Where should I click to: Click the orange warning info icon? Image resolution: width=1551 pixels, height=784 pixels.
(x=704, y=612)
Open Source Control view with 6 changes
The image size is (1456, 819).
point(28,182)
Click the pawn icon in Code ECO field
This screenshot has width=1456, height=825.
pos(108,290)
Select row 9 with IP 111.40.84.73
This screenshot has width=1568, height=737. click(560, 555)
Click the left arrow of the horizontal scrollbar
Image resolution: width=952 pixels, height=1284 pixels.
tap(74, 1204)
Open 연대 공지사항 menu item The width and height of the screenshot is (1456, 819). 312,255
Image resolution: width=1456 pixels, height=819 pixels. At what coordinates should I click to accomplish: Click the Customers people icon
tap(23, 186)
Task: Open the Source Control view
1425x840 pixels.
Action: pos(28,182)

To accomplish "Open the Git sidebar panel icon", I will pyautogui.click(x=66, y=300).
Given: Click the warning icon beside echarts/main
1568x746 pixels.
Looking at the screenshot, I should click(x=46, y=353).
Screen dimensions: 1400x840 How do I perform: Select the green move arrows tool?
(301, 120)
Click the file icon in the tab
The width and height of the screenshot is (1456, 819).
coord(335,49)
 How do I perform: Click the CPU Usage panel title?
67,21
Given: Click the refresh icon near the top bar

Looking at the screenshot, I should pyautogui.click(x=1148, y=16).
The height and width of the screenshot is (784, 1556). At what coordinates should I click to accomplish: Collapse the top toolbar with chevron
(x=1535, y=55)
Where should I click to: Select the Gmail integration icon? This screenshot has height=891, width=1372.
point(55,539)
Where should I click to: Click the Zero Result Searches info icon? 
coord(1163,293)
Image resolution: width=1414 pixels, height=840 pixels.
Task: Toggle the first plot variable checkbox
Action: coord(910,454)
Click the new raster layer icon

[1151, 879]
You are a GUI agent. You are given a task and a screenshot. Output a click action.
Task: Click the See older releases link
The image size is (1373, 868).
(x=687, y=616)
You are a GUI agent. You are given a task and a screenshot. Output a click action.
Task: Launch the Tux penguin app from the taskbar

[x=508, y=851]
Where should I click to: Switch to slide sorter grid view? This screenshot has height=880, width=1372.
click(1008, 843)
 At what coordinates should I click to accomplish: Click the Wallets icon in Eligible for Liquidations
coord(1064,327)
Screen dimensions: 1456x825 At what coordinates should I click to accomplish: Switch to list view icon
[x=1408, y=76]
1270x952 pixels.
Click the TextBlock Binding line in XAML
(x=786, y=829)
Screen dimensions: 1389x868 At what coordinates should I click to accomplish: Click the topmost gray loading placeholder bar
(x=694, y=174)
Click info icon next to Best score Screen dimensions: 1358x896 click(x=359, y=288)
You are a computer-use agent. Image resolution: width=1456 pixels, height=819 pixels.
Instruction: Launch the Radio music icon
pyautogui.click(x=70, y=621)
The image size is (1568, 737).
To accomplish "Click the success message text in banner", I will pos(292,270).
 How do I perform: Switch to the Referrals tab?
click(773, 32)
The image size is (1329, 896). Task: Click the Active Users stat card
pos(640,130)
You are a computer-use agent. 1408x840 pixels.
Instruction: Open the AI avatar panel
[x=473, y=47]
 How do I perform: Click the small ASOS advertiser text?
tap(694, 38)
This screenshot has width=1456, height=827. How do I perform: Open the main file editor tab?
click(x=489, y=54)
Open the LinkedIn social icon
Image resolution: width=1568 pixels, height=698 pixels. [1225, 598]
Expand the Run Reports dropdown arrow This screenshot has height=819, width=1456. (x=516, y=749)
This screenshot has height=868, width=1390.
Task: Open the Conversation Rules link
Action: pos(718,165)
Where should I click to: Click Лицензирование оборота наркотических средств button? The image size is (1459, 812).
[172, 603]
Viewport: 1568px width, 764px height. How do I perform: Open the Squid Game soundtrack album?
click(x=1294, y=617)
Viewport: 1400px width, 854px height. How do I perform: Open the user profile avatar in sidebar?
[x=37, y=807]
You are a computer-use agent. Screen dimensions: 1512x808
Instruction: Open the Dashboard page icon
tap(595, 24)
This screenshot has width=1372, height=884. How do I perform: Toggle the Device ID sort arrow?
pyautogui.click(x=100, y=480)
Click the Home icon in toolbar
━━━━━━━━━━━━━━━━━━━━━━━━━━━━━━
## WHAT NEEDS TO BE DONE
The entire set of entries, and nothing else, should be set down exactly.

## YOUR RESPONSE
Where should I click to: Click the orange warning info icon? Image resolution: width=1551 pixels, height=784 pixels.
(x=704, y=612)
Open Source Control view with 6 changes
The image size is (1456, 819).
point(28,182)
Click the pawn icon in Code ECO field
This screenshot has width=1456, height=825.
pos(108,290)
Select row 9 with IP 111.40.84.73
This screenshot has width=1568, height=737. click(560, 555)
Click the left arrow of the horizontal scrollbar
Image resolution: width=952 pixels, height=1284 pixels.
tap(74, 1204)
Open 연대 공지사항 menu item The width and height of the screenshot is (1456, 819). 312,255
Image resolution: width=1456 pixels, height=819 pixels. At what coordinates should I click to accomplish: Click the Customers people icon
tap(23, 186)
Task: Open the Source Control view
1425x840 pixels.
Action: pos(28,182)

To accomplish "Open the Git sidebar panel icon", I will pyautogui.click(x=66, y=300).
Given: Click the warning icon beside echarts/main
1568x746 pixels.
Looking at the screenshot, I should click(x=46, y=353).
Screen dimensions: 1400x840 How do I perform: Select the green move arrows tool?
(301, 120)
Click the file icon in the tab
The width and height of the screenshot is (1456, 819).
coord(335,49)
 How do I perform: Click the CPU Usage panel title?
67,21
Given: Click the refresh icon near the top bar

Looking at the screenshot, I should pyautogui.click(x=1148, y=16).
The height and width of the screenshot is (784, 1556). At what coordinates should I click to accomplish: Collapse the top toolbar with chevron
(x=1535, y=55)
Where should I click to: Select the Gmail integration icon? This screenshot has height=891, width=1372.
point(55,539)
Where should I click to: Click the Zero Result Searches info icon? 
coord(1163,293)
Image resolution: width=1414 pixels, height=840 pixels.
Task: Toggle the first plot variable checkbox
Action: coord(910,454)
Click the new raster layer icon

[1151, 879]
You are a GUI agent. You are given a task and a screenshot. Output a click action.
Task: Click the See older releases link
The image size is (1373, 868).
(x=687, y=616)
You are a GUI agent. You are given a task and a screenshot. Output a click action.
Task: Launch the Tux penguin app from the taskbar

[x=508, y=851]
Where should I click to: Switch to slide sorter grid view? This screenshot has height=880, width=1372.
click(1008, 843)
 At what coordinates should I click to accomplish: Click the Wallets icon in Eligible for Liquidations
coord(1064,327)
Screen dimensions: 1456x825 At what coordinates should I click to accomplish: Switch to list view icon
[x=1408, y=76]
1270x952 pixels.
Click the TextBlock Binding line in XAML
(x=786, y=829)
Screen dimensions: 1389x868 At what coordinates should I click to accomplish: Click the topmost gray loading placeholder bar
(x=694, y=174)
Click info icon next to Best score Screen dimensions: 1358x896 click(x=359, y=288)
You are a computer-use agent. Image resolution: width=1456 pixels, height=819 pixels.
Instruction: Launch the Radio music icon
pyautogui.click(x=70, y=621)
The image size is (1568, 737).
To accomplish "Click the success message text in banner", I will pos(292,270).
 How do I perform: Switch to the Referrals tab?
click(773, 32)
The image size is (1329, 896). Task: Click the Active Users stat card
pos(640,130)
You are a computer-use agent. 1408x840 pixels.
Instruction: Open the AI avatar panel
[x=473, y=47]
 How do I perform: Click the small ASOS advertiser text?
tap(694, 38)
This screenshot has width=1456, height=827. How do I perform: Open the main file editor tab?
click(x=489, y=54)
Open the LinkedIn social icon
Image resolution: width=1568 pixels, height=698 pixels. [1225, 598]
Expand the Run Reports dropdown arrow This screenshot has height=819, width=1456. (x=516, y=749)
This screenshot has height=868, width=1390.
Task: Open the Conversation Rules link
Action: pos(718,165)
Where should I click to: Click Лицензирование оборота наркотических средств button? The image size is (1459, 812).
[172, 603]
Viewport: 1568px width, 764px height. How do I perform: Open the Squid Game soundtrack album?
click(x=1294, y=617)
Viewport: 1400px width, 854px height. How do I perform: Open the user profile avatar in sidebar?
[x=37, y=807]
You are a computer-use agent. Screen dimensions: 1512x808
Instruction: Open the Dashboard page icon
tap(595, 24)
This screenshot has width=1372, height=884. How do I perform: Toggle the Device ID sort arrow?
pyautogui.click(x=100, y=480)
Click the Home icon in toolbar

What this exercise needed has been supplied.